I was raised in Watts Ca. at the age of 6, my father encouraged me to write my name on a wall in downtown L.A. with a red spray can illegally and that would be my first encounter with graffiti. All throughout elementary I would write on stuff, it wasn’t until 1992 that I really got into writing. Even though I had relatives excelling in the graff scene I knew it was wrong, but something about the lifestyle was attractive. The thought of being unique appealed to my rebellious nature. I didn’t do my first piece until ‘95 due to the criticism I would receive for not “coming correct”. It was from this moment on my acceptance in graffiti was all that mattered and thus began my downward spiral. I began to achieve acceptance in the social aspect of graffiti and the dangerous hazards began to consume my life, creating emptiness. The only thing that seemed to fill this was to paint more graffiti and hang out with my crew. Over time, that would eventually fall apart as people grew up and friends grew apart. Once again I felt alone so I began to search for other ways to fill that void, alcohol now was my addiction and little by little I painted less. I felt I had peaked as a graffiti artist and decided to hang it up around 2001 and focus on “growing up”. Around 2003 I came out of retirement to paint a wall with my brother it was during this time that I met Joshua although he was Christian, he was still into graff and hip hop and I thought to myself “that Is weird”, the more I started to be around him the more I felt a calling. He invited me to a couple events but I always declined, but whenever I went painting he would always come along. I felt it was through this action that he really ministered to me, I began doing events with him but was still walking the fence, but God would eventually intervene and it was through this intervention I would eventually surrender to the Lord.

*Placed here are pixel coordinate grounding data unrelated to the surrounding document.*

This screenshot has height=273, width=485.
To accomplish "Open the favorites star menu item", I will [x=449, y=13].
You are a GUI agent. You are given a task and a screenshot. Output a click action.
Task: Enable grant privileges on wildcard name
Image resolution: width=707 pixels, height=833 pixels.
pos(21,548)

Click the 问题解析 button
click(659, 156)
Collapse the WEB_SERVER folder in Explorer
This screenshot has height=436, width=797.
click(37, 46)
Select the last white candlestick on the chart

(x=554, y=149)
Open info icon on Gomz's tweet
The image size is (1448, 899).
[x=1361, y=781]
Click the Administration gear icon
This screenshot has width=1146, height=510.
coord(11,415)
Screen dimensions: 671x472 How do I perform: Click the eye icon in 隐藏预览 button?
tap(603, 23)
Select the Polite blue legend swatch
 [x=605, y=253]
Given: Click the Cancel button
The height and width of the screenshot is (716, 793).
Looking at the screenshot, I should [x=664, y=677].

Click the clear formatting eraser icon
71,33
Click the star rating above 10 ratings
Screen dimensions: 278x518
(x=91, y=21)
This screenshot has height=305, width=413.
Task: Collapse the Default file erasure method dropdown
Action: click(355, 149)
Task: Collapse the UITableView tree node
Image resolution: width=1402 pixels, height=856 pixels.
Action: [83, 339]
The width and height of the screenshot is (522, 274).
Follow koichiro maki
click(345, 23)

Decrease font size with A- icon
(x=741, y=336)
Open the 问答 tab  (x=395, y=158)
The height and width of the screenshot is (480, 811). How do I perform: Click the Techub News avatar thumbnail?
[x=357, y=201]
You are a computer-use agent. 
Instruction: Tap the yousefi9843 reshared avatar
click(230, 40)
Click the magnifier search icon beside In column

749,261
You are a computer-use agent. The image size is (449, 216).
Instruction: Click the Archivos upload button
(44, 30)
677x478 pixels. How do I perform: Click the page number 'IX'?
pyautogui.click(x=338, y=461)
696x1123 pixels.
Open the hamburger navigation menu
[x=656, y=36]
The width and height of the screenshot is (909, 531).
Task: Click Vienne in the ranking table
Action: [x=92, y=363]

I began attending Calvary Chapel Signal Hill soon after my encounter with the living God, and the void I had felt my whole life had been filled and my callused heart has been transformed into a heart of flesh, my spiritual side was awakened and my spiritual eyes were opened, I no longer desire the things of the world as I have come to the knowledge of the truth. Those who lose their life, for His sake will find it. He who gives away what he cannot keep for something he cannot lose is wise and now, I have a new found hunger and a desire to serve. I am heavily involved with the children’s ministry and plan events with my church, although graffiti is still part of my life it no longer is my life.